Here’s what we take away from this data:
#1: At ten +1% daily moves in the S&P 500 thus far in Q1, this quarter has a long way to go before getting to one standard deviation away from the average (23), let alone two (33). It is even still technically below the Q1 quarterly average of 13, so we’ll have to see what happens in this last month of the quarter.
#2: That said, quarters that had registered daily moves of +1% that was 2 standard deviations away from the average don’t tend to just happen out of the blue. There’s typically a buildup of an above average number of +1% daily moves in the quarters leading up to such an unusually volatile quarter, and it also typically takes a few quarters for above average volatility to abate back to normal levels thereafter.
#3: History says it usually takes at least a few quarters with above average volatility to get to one in which the number of +1% daily moves is two standard deviations away from the average, signaling enough market distress to call a bottom. That means this above average volatility environment could last with us for several months. The good news is if the economic impact of COVID-19 is bad enough to get us to an especially volatile quarter (+33 greater than 1% days), the market has usually bottomed during these kinds of quarters in past market downturns.

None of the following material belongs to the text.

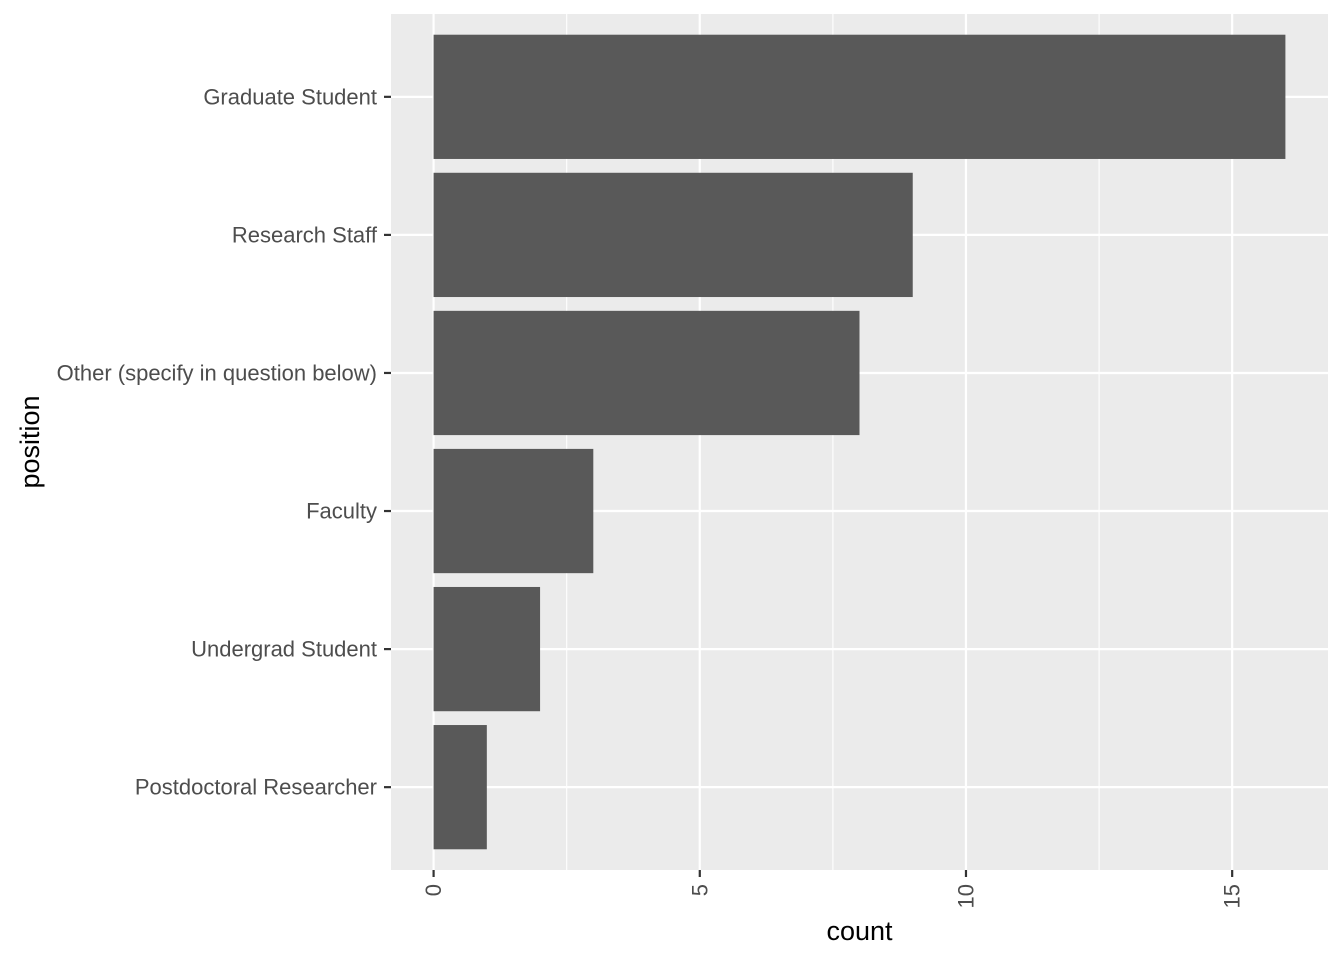  I want to click on y-tick-label: Other (specify in question below), so click(217, 372).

Of course the Financial Crisis was a more extreme case hitting above this level 4 quarters in a row between the back half of 2008 and first half of 2009, but even during that case it bottomed during the third month of that streak (Q1 2009).
Bottom line: don’t be fooled by today’s rebound in the S&P. Volatility happens to the downside and upside as both usually cluster together.Given the uncertainty about when the coronavirus will be contained and its economic fallout on global economic growth, we expect above average volatility to persist. As for calling a bottom, look for when there’s over 33 one percent days in a given quarter as that’s the level that typically gives a reliable buy signal.